= Human trafficking in Kuwait =

Kuwait ratified the 2000 UN TIP Protocol in May 2006.

In 2008 Kuwait was a destination and transit country for men and women for forced labor and commercial sexual exploitation. Men and women migrated willingly from Bangladesh, India, Pakistan, Sri Lanka, Nepal, Indonesia, and the Philippines to work as domestic servants or low-skilled laborers. Upon arrival, however, some were subjected to conditions of forced labor, such as restrictions on movement, unlawful withholding of passports, non-payment of wages, threats, and physical or sexual abuse. In addition, some women were forced into commercial sexual exploitation; for example, some female domestic workers were forced into prostitution after running away from abusive employers or after being deceived with promises of jobs in different sectors. Kuwait was also a transit country for South and East Asian workers recruited by Kuwaiti labor recruitment agencies for low-skilled work in Iraq; some of these workers were deceived as to the true location and nature of this work, while others willingly transit to Iraq through Kuwait, but subsequently endure conditions of involuntary servitude in Iraq. Some Kuwaiti nationals reportedly traveled to destinations including Morocco, Egypt, Afghanistan, Pakistan, India, and Bangladesh to engage in commercial sex acts.

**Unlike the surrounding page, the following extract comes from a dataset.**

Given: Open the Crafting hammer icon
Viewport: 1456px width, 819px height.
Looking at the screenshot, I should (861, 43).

The Government of Kuwait does not fully comply with the minimum standards for the elimination of trafficking, and is not making significant efforts to do so.

The U.S. State Department's Office to Monitor and Combat Trafficking in Persons placed the country in "Tier 2 Watchlist" in 2017. In 2019 Kuwait was placed in Tier 2. In 2023, the country was back on the Tier 2 Watch List.

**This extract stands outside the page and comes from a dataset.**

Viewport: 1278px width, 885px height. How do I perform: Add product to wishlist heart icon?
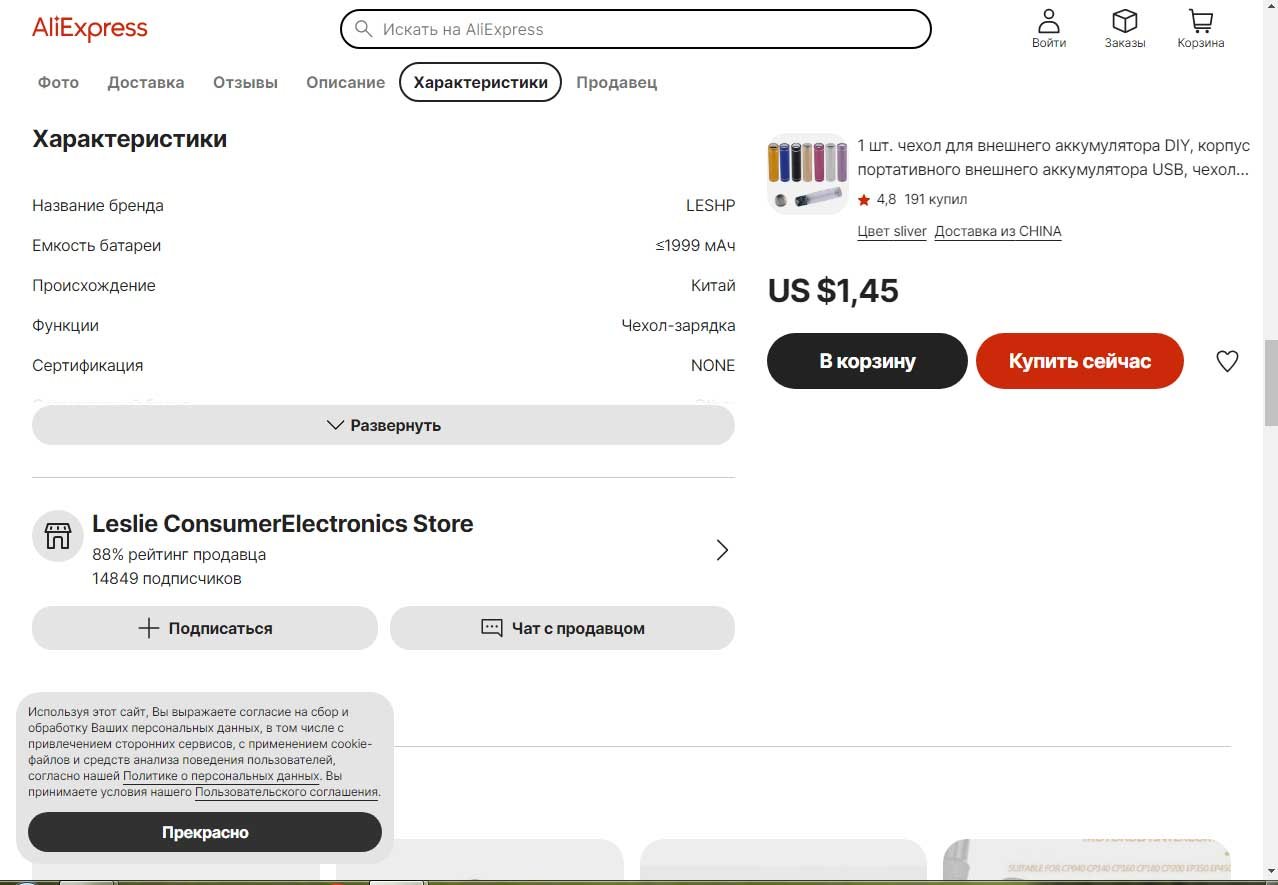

In 2023, the Organised Crime Index noted the significant role of recruitment agencies in human smuggling.

==Prosecution (2008) ==
Kuwait does prohibit human trafficking in persons (Law No.91 of 2013), and it also prohibits transnational slavery through Article 185 of its criminal code, with a prescribed penalty of five years’ imprisonment and a fine. Article 201 of Kuwait's criminal code prohibits forced prostitution; prescribed penalties include imprisonment of up to five years or a fine for the forced prostitution of adults, and seven years’ imprisonment and a fine prescribed for the forced prostitution of minors under 18 years of age. This year, Kuwait passed an administrative ban on withholding passports, but did not report any efforts to enforce it. Despite the availability of these statutes, the government did not report any prosecutions, convictions, or punishments of traffickers for forced labor, including fraudulent recruiters and abusive employers.

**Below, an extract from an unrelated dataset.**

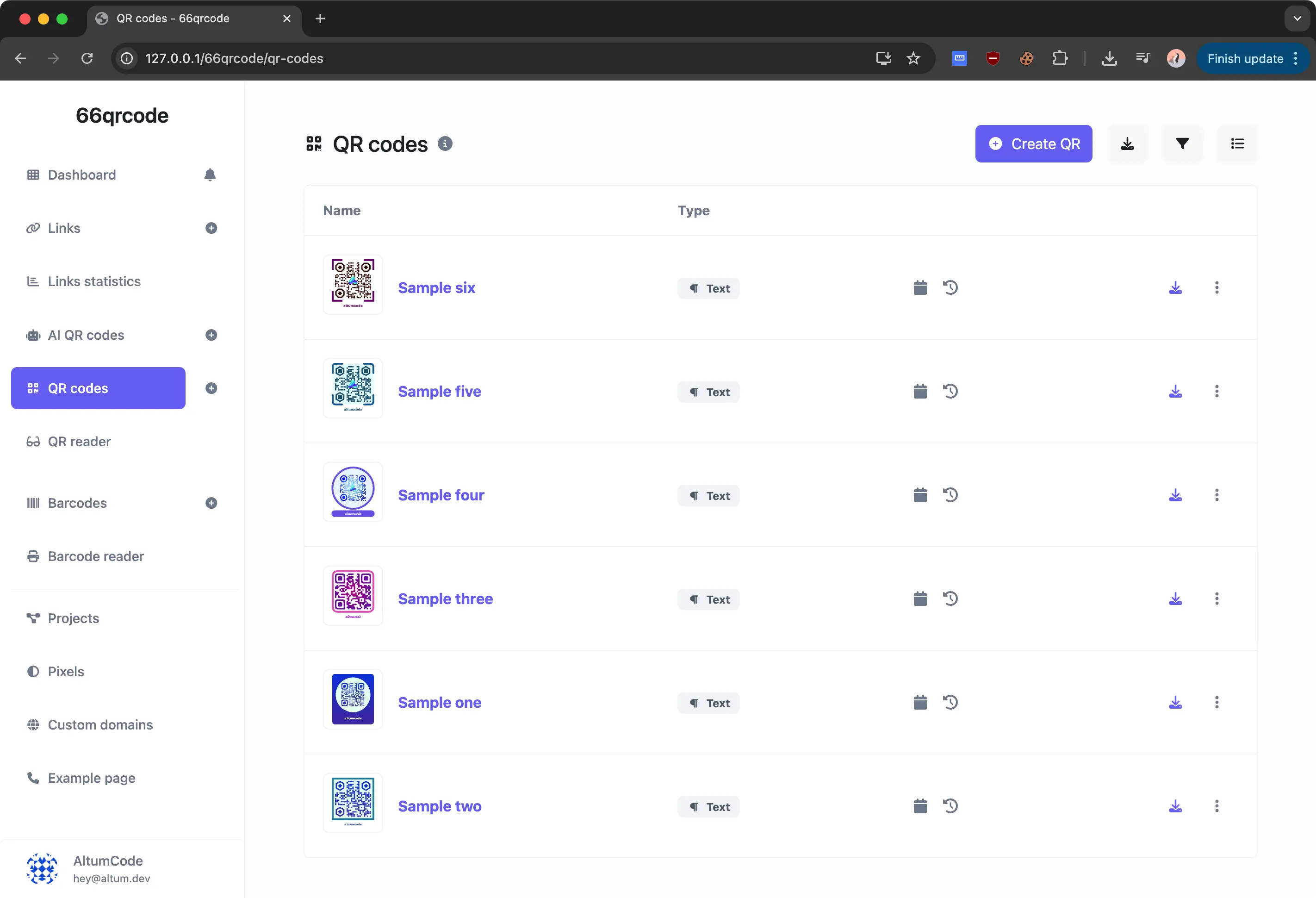Download the Sample six QR code
This screenshot has height=898, width=1316.
point(1175,288)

Rather than assign stringent prison penalties for trafficking, Kuwaiti law enforcement efforts generally focus on administrative measures such as shutting down recruitment firms, issuing orders for employers to return withheld passports, or requiring employers pay back-wages. The government also did not provide evidence of prosecuting, convicting, or punishing traffickers for commercial sexual exploitation. In addition, credible reports indicate that government officials are complicit in unlawfully selling worker visas to labor recruiters, thereby facilitating trafficking. The government reported no prosecutions, convictions, or punishments for complicity in trafficking. The government did not provide specialized training to law enforcement officers, lawyers, or judges on investigating or prosecuting trafficking.

==Protection (2008) ==
During the year, Kuwait made uneven efforts to improve protection for victims of trafficking. In September, the government opened a temporary shelter for victims of forced labor. The shelter has a maximum capacity of 40 women and provides medical, psychological, and legal services. It is unknown how many victims this shelter has accommodated to date. Credible sources report, however, that the shelter turns away victims who want to file complaints of trafficking or other abuses against their employers. The government continues to lack formal procedures for the systematic identification and protection of trafficking victims among vulnerable populations, such as foreign workers arrested without proper identity documents and women arrested for prostitution. As such, victims of trafficking are sometimes detained or deported for acts committed as a result of being trafficked, such as running away from their sponsors in violation of immigration laws and prostitution. Victims who are deported are not offered legal alternatives to their removal to countries in which they may face retribution. The police do not encourage victims to assist in criminal investigations of their traffickers. Government authorities often encourage victims to settle complaints against their employers out of court. In many cases, police do not take the complaints of trafficking victims seriously, and may also treat them as criminals for leaving their sponsors.

==Prevention (2008) ==
Kuwait made no reported efforts to prevent trafficking in persons this year. The government did not produce any public awareness campaigns during the reporting period to warn employers and workers about the risks of trafficking. Kuwait also did not launch a public awareness campaign targeting citizens traveling to known child sex tourism destinations abroad. The government did not make any discernible efforts to reduce the demand for commercial sex acts.